Leave our passionate lawyers alone

I am pleased that your correspondent last week (Broadcast letters, 06.06.08) congratulates Channel 4 and Five for the production of the Independent Producers' Handbook and recognises that there is a training issue for both broadcasters and the independent production sector. I believe that the Handbook will be a really valuable tool for television production at a time when serious concerns have been raised.

I am, of course, unclear as to the television experience of your anonymous correspondent, but it seems to me he or she doesn't know C4's legal department very well. Without exception, our lawyers have always been passionately supportive of C4's output and do a fantastic job in ensuring that it is the home of brave, challenging and thought-provoking TV. I'm sure that sentiment is echoed by the hundreds of C4 producers who continue to benefit from our legal team's expert advice and guidance.
Julian Bellamy
Head of programmes, Channel 4

Professionalism please on camera
In what read like the treatment for Confessions of a Television Cameraman, journalist Daisy Aycliffe recently described in the Guardian (05/06/08) how she went about filming Michael O'Leary's recent Ryanair press conference.

She relates how her "dilapidated and wonky tripod" gave viewers the impression that Mr O'Leary was delivering the press conference standing on a hill. She was pressed for time and had to leave the annual results press conference early. As she recalls, she then "clambered on all fours to retrieve my microphone, trying desperately not to interrupt those journalists still at work."

Mr O'Leary - not known for being politically correct - made a remark about her being on her knees in front of him. She recounts that he said: "If you want to stay on your knees, by all means I'd encourage you. Sorry I've forgotten the question... there was a very pretty girl on her knees in-front of me." Aycliffe was, rightly, outraged.

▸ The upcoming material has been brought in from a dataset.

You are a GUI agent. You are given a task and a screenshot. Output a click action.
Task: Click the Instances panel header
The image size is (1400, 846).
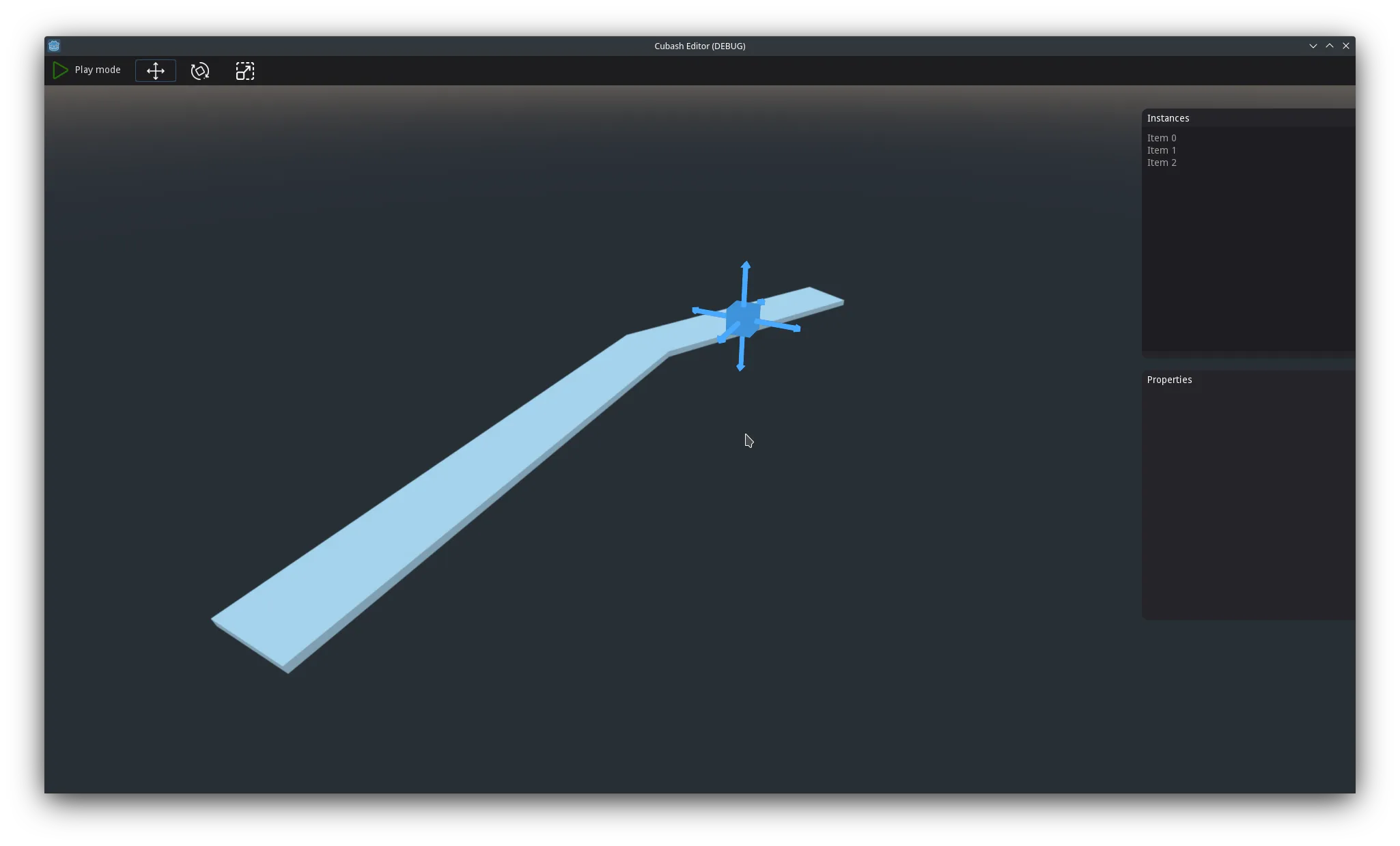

As professional television cameramen, we condemn any element of sexism in this comment - it's taken us far too long to make producers understand that not only men can work as camera operators - but, frankly, as a 62-year-old wrinkly cameraman, had I behaved in the same way, I would have expected similar sarcastic retribution.

As cameramen we owe it to our viewers to produce viewable pictures and that includes levelling the tripod. We also owe it to our colleagues, the people we're filming, and our viewers, not to interrupt an ongoing press conference. It's called professionalism.

As a guild, somewhat reluctantly, we accept video journalists have a role to play in the world of cost-cutting television. However, what we don't accept is that this must inevitably lead to a fall in either quality or behaviour.